We went into a couple of antique stores, partly out of curiosity and partly because we’re looking for something specific for inside the motorhome.  And then we spotted The Book Carriage and Coffee Shop.  It was a cool, damp day, so we decided to check the place out and get a cup of coffee.  What a neat place.  Upon stepping inside, one is immediately struck by the balcony railing at the second level, which extends out over about a third of the store.  Bookcases, all at shoulder level, fill the lower space, with specialty historical books about Texas and the Dallas/Ft. Worth area at the front.

On the right, the front corner of the place is taken up by a small bar, very similar to a Starbucks arrangement, complete with barrista and a menu of showing a variety of coffees and soft drinks.  In the center of the first floor are several tables with chairs.  The upstairs space had a row of tables along the railing, and a big, super-soft sofa against the back wall.  What made this space really special was the display along the entire back wall: a collection of photographs taken by a local 5th Grade digital photography class.  The creativity and quality of the work was wonderful.  There is additional balcony space above the coffee bar complete with microphones.  The owner told us they have live music by local musicians from time to time.  By the time we had browsed a bit, the barrista brought us our coffee, and we headed back out to explore a bit more.
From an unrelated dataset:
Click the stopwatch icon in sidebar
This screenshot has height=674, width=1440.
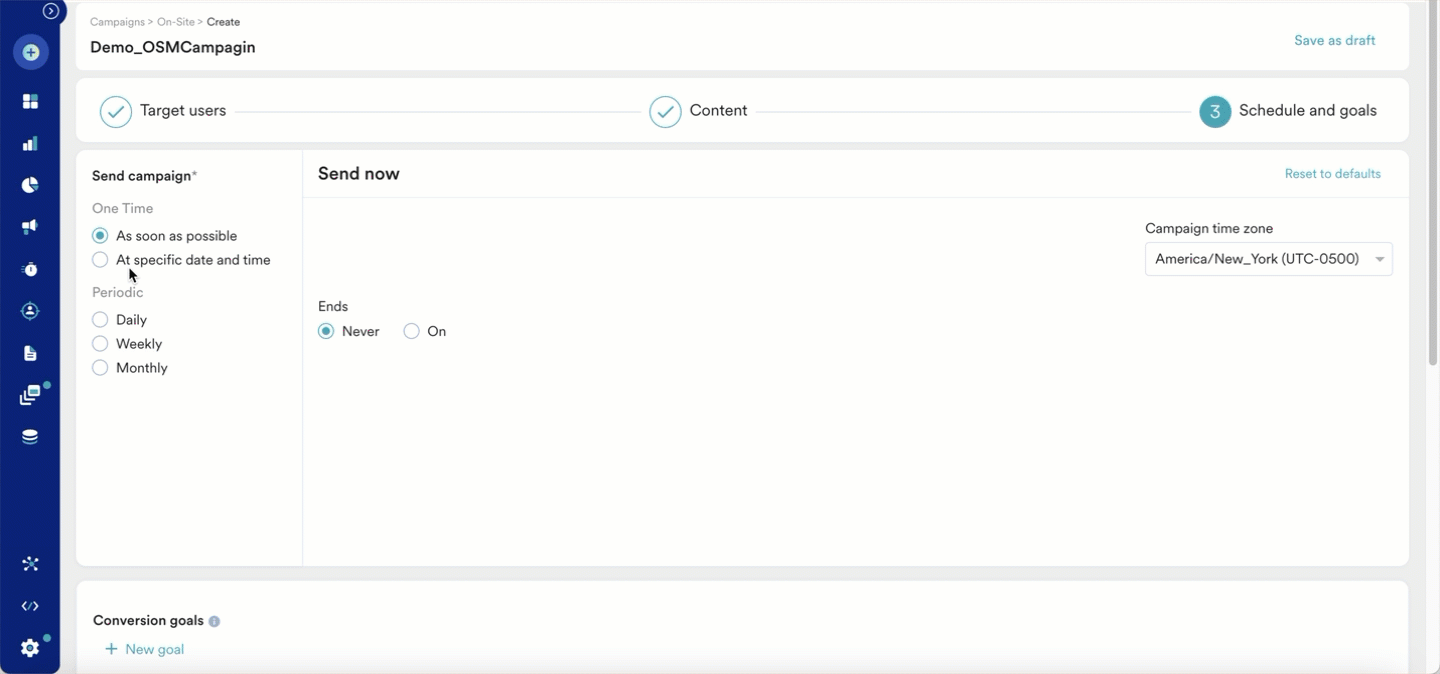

It was mid-afternoon on a Saturday, so the crowd had thinned out along the street.  Babe’s Chicken Dinner House still had a few people waiting for a place inside.  Babe’s has restaurants all over the DFW area.

Downtown Roanoke has an abundance of restaurants, some up and running, and some still being built.  There are at least two Mexican food places, a German restaurant, and a huge barbeque place still under construction, all within a few blocks right on North and South Oak.  There are also several large parking lots just off the street, and I suspect that this entire street starts getting busy around dinner time.  We promised ourselves we’d come back some evening to check out the atmosphere.

And there was this grouping of eateries along Front Street, aka US 377, one block over.  It includes One Fish Two Fish, and Asian restaurant, adjoining Prairie House, a chicken and barbeque place that advertises “Texas frontier food”, including jalapeno cornbread.  So, when it comes to food, there appears to be plenty of it, and something for everyone in Roanoke.

At the end of South Oak, there is an area that hasn’t been redeveloped yet, and includes this old house and plowed plot of land.  I took a few photos of some other old places, which may be good references for some sketches or paintings.

So… in a way, this was a Back Roads & Brushes kind of day.  We left Hemi comfortably ensconced on his pillow on the co-pilot’s chair, made a trip to pick up some supplies, then explored new territory, met some locals, and came home with a few reference photos.

Not a bad day at all.

One Comment leave one →
  1. Yorky permalink
    January 8, 2012 4:15 pm

    What a find! I love seeing small town America.